Source passage:
▼

It seems to me that an implication of this is, sexual abuse or coerced “seduction” is not much fun for either person on either side of a power imbalance. A sexual relationship feels like understanding, a bodily understanding that’s often overwhelmingly wonderful. Any coercion involved, even subtle and complex coercion like what’s depicted in The Morning Show, would cut against understanding and dull the feeling. (So I relate the Szasz quote back to the TV series.)

Szasz was author of the most influential historic criticisms of psychiatry; however, he was obviously not a #MeToo spokesman. The quote was certainly aimed at coercive (“forensic”) mental treatment which yet requires understanding for any success if a human being is supposed to be helped. I.e.: any program for an individual’s mental/emotional/behavioral improvement must eschew coercion at all costs. This does not mean criminals or violent people shouldn’t be controlled. It only means we shouldn’t pretend our main purpose is to help them when it’s not. We shouldn’t give “help” a bad name.

The thing that happens if we pretend we’re helping people when we are really controlling them is, we build up entire corrupt and destructive bureaucracies like the Illinois Department of Human Services, which runs plantations using psychiatric slaves for about a billion dollars a year of the taxpayers’ money. People like James Corcoran, Richard Malis, Syed Hussain, Mark Roberson and others think patients are owned chattel: they don’t respect human rights, they don’t report abuse, they don’t take any responsibility or know anything.

▲

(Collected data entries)
▼

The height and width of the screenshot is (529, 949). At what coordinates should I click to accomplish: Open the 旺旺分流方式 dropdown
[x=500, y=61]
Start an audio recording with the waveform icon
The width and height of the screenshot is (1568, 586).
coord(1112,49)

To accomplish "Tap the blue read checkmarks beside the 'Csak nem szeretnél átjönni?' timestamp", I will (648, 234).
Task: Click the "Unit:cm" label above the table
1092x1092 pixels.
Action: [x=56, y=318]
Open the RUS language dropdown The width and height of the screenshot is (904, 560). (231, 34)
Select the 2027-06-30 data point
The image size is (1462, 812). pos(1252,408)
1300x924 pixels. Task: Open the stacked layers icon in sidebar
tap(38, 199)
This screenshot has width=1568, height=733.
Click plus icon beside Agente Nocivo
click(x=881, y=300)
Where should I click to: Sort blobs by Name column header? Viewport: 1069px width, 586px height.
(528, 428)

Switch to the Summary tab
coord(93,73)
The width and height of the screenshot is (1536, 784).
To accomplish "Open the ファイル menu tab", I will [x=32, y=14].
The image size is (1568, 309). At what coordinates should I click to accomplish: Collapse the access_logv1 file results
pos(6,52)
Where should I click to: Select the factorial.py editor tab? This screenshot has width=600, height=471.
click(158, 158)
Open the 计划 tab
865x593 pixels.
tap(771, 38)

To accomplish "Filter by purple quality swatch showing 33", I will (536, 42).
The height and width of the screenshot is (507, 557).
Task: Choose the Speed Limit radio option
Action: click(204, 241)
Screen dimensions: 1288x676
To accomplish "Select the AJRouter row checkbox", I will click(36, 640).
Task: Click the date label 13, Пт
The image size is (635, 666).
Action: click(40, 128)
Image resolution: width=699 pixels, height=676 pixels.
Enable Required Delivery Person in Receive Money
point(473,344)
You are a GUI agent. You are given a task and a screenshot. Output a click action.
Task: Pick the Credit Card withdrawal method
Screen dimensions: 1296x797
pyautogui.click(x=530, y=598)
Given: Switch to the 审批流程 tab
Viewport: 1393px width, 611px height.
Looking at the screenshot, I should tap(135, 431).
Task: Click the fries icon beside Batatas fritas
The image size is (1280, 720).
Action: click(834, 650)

▲

What you need to do:
1. According to the passage on Szasz and coercion, what was the Szasz quote aimed at?
2. Write the next part of the passage on Szasz and coercion, picking up after its final sentence.

Written answers:
1. Coercive ("forensic") mental treatment.

2.
I know many good people who work at Elgin Mental Health Center, Chicago Read Mental Health Center, Chester Mental Health Center, etc. They entered their profession at least partly because they wanted to help people. But they were confronted with the truth all too soon: understanding a person and coercing him are incompatible, and they all know it.

Third input, “Lake Shore Drive” song by Aliotta, Haynes & Jeremiah.

I recently instructed a friend from elsewhere, who needs to understand the unique importance  of Chicago as culture, to listen to this song at least six times a week for a while. (I actually was driving south on Lake Shore Drive, heading into town, when I gave her this instruction. It was a glorious day, blue water on the driving side, so I spoke with inspired, natural authority!)

Many years ago, there was a party in my apartment overlooking Lake Shore Drive. Skip Haynes of Aliotta, Haynes & Jeremiah was there for some reason (I didn’t know him), snorting cocaine in my bathroom! Being enthusiastically opposed to drugs, this was an embarrassment to me, similar perhaps, to part of the lyrics of the song: ...slippin’ on by on LSD, Friday night trouble bound! 

Alloying the natural beauty and the pure elation of driving south on the real Lake Shore Drive — the spectacular architectural wonderland of the city rising up as you come around the curve past Belmont Harbor — with such a spiritual atrocity as a psychedelic drug trip, is an example of the trademark psychiatric alloy, help with control. LSD was after all a psychiatric invention, and it is being pushed newly as “treatment” for depression, now that SSRI’s are such a proven failure. With no latest-and-greatest drug cure psychiatry could hardly claim to be a medical specialty.

That song came out when I was in college, young, dedicated to brown-eyed girls and saving the world, and wonderfully overwhelmed.

So... The Morning Show, Tom Szasz’s quote about coercion and understanding, and “Lake Shore Drive” coalesce into this feeling for me, that we humans are basically good creatures, sexy and creative; but we’re screwing things up and we must evolve. We must especially evolve as ourselves — without drugs, and for godsakes without psychiatric coercion.

I almost forgot... the reason for the title of this article. (Hmmm...)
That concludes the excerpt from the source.